**Selection**
((
[ 
https://issues.apache.org/jira/browse/KAFKA-3159?page=com.atlassian.jira.plugin.system.issuetabpanels:comment-tabpanel&focusedCommentId=15136071#comment-15136071
 ] 

Jason Gustafson commented on KAFKA-3159:
----------------------------------------

Either should work, but perhaps it would be most useful at the moment to try 
against 0.9.0.

> Kafka consumer 0.9.0.0  client poll is very CPU intensive under certain 
> conditions
> ----------------------------------------------------------------------------------
>
>                 Key: KAFKA-3159
>                 URL: https://issues.apache.org/jira/browse/KAFKA-3159
>             Project: Kafka
>          Issue Type: Bug
>          Components: clients
>    Affects Versions: 0.9.0.0
>         Environment: Linux, Oracle JVM 8.
>            Reporter: Rajiv Kurian
>            Assignee: Jason Gustafson
>             Fix For: 0.9.0.1
>
>         Attachments: Memory-profile-patched-client.png, Screen Shot 
> 2016-02-01 at 11.09.32 AM.png
>
>
> We are using the new kafka consumer with the following config (as logged by 
> kafka)
))
**Supplied material**
((
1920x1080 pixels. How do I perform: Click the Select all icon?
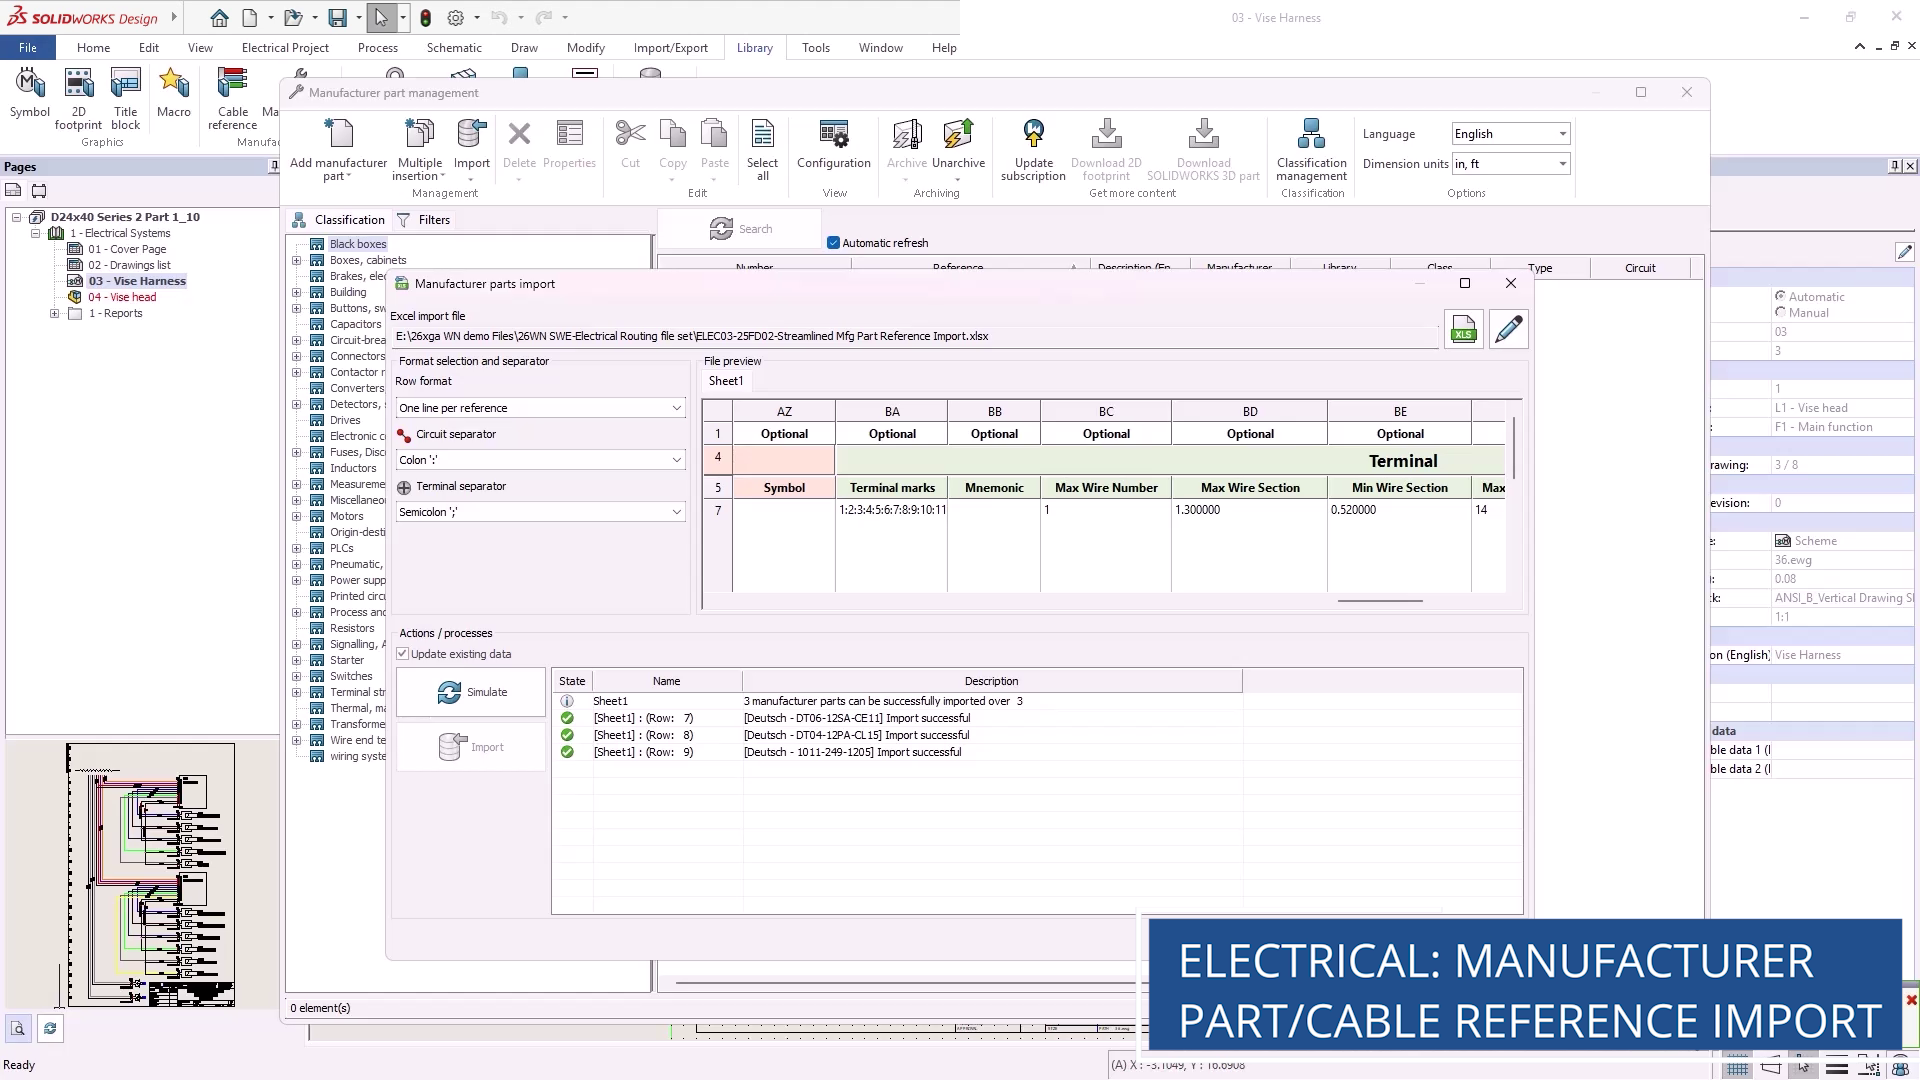[762, 135]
))
For each statement below, say yes or no to whether it agrees with the Kafka issue comment above, and quote the words from the text that decide it. 1. The issue is recorded as affecting version 0.9.0.0. 2. The issue is assigned to Rajiv Kurian. 3. The issue type is a bug.

1. Yes: "Affects Versions: 0.9.0.0"
2. No: "Assignee: Jason Gustafson"
3. Yes: "Issue Type: Bug"